Kampanye ini, menjadi salah satu bentuk kepedulian Merck untuk mewujudkan anak sekolah bebas anemia. Cakupan program kampanye ini adalah 200 SD Negeri yang berada di Jakarta dan Bekasi dalam rentang waktu November 2006-Maret 2008. Hingga 24 Februari 2007, setidaknya telah dilakukan penyuluhan anemia ke-84 sekolah yang terdiri dari 21.261 murid, 866 guru, dan 10.448 orangtua murid.
5. Pemeriksaan Hb
Pemeriksaan Hb telah dilakukan di 32 sekolah. Jika setelah hasil pemeriksaan Hb diketahui terkena anemia, maka akan diberikan suplementasi zat besi selama 10 minggu. Kemudian dilakukan pemeriksaan Hb untuk mengetahui apakah pengobatan yang diberikan berhasil. Berdasarkan hasil pemeriksaan Hb di 17 sekolah dasar sampai Februari 2007 ditemukan bahwa prevalensi anemia sebesar 23,2% dengan kisaran 11,1%-50,9%. Penderita anemia lebih banyak ditemukan pada anak perempuan.
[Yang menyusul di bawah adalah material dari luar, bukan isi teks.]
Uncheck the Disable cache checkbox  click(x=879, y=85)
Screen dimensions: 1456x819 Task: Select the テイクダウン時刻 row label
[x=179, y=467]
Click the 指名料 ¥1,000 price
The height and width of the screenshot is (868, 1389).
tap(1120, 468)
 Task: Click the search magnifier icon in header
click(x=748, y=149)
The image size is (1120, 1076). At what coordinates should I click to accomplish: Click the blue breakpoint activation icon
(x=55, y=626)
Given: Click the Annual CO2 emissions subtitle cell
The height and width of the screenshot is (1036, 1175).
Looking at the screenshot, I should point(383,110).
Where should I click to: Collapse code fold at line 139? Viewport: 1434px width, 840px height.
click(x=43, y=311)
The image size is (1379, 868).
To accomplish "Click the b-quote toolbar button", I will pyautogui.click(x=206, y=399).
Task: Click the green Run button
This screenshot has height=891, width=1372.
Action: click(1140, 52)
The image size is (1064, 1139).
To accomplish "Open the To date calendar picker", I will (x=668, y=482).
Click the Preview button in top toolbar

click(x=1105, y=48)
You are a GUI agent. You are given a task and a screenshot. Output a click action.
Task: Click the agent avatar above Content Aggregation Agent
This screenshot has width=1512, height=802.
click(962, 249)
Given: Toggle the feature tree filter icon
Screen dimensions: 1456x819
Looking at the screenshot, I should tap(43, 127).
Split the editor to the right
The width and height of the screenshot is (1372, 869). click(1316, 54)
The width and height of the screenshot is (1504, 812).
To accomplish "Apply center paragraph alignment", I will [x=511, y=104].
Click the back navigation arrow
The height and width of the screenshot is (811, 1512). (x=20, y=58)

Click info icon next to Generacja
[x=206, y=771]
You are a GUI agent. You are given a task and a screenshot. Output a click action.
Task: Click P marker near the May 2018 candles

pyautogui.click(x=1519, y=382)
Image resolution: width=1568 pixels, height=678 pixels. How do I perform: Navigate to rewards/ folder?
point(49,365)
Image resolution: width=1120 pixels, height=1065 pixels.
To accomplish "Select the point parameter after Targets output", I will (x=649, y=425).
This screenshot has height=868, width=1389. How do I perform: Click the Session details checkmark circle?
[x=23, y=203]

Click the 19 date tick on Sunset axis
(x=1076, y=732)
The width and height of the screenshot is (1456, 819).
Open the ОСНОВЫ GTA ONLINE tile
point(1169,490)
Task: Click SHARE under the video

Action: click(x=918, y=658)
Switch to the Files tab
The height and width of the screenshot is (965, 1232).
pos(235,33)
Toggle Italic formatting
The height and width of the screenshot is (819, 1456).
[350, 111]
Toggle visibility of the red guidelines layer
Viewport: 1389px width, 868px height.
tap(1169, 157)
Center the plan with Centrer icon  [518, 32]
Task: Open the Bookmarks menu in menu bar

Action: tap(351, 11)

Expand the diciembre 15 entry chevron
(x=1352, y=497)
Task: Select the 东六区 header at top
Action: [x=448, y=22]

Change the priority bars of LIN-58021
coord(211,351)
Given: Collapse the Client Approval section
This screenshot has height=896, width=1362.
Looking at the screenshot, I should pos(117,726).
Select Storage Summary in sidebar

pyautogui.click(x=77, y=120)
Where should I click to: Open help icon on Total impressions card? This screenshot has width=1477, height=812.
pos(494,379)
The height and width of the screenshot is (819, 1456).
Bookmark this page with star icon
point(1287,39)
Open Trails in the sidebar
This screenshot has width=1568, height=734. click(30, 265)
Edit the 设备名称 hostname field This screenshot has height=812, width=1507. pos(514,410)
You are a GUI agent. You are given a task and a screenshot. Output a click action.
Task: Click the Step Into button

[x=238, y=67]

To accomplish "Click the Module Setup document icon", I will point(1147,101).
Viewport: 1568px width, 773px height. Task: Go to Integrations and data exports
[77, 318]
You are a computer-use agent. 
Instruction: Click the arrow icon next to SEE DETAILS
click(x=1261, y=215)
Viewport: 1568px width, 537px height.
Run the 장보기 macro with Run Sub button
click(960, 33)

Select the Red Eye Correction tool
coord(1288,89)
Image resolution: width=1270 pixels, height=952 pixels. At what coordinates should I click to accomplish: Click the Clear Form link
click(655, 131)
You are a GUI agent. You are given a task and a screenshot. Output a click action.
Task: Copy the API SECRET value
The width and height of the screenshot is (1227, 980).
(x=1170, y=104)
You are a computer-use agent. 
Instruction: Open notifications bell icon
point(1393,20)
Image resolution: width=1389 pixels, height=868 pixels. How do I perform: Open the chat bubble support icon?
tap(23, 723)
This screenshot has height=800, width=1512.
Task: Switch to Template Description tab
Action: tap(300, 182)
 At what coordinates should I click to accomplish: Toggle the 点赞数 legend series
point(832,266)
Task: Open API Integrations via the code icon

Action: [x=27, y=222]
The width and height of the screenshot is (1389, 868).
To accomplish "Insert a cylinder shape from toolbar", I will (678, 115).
6. Peran serta sekolah dan guru
Sekolah dan guru berperan penting dalam upaya penanggulangan anemia karena siswa lebih patuh kepada guru. Program yang harus di laksanakan adalah supaya pengelola sekolah memberikan tablet zat besi dua kali seminggu selama tiga bulan untuk siswa yang anemia. Selain itu diberikan makanan bergizi di sekolah secara swadaya.
7. Upaya kesehatan berbasis sekolah juga bisa dilakukan melalui penyuluhan makanan sehat dan seimbang yang melibatkan orangtua siswa sehingga mereka bisa paham dan mau membuatkan atau memberikan makanan sehat bagi putra-putrinya di rumah. Pada hari di mana ada pelajaran olahraga, suruh anak membawa makanan dari rumahnya masing-masing. Setelah berolahraga dan mencuci tangan, mereka bisa Baling bertukar makanan dengan teman-temannya yang lain. Ini untuk mengajarkan anak agar mau makan makanan yang bervariasi, seperti tahu, tempe, ikan dan sayuran.
PENUTUP
Anak-anak yang tidak cukup mengonsumsi makanan yang mengandung zat besi akan berisiko terkena anemia, karena tubuh mereka memerlukan lebih banyak zat besi untuk masa pertumbuhan. Anak dengan gangguan anemia dapat ditandai dengan tubuh yang lesu atau lemah, daya tahan menurun, serta mudah sakit (terutama terkena infeksi) sehingga badannya terus melemah, dan akhirnya tidak memiliki nafsu makan.
Anemia merupakan masalah nasional yang serius di Indonesia, mengingat dampaknya secara langsung mempengaruhi kelangsungan hidup dan kualitas sumber daya manusia. untuk meningkatkan cadangan besi di dalam tubuh maka harus diperbaiki terlebih dahulu pola makan setiap harinya. Bila sumber makanan tidak cukup maka bisa mengonsumsi suplemen besi. Kita harus melihat sesuai dengan kebutuhan kita dan yang tahu adalah diri sendiri berapa kebutuhannya. Mengonsumsi suplemen besi ini seharusnya tidak dalam waktu singkat. Selama ini orang hanya minum ketika ada keluhan seperti pusing, lesu, lemah, lelah atau kurang konsentrasi. Ketika keluhan itu hilang maka ia berhenti minum pil besi. Apalagi bagi penderita anemia, minum pil besi harus teratur dan dalam jangka waktu panjang agar cadangan besi di dalam tubuh tercukupi.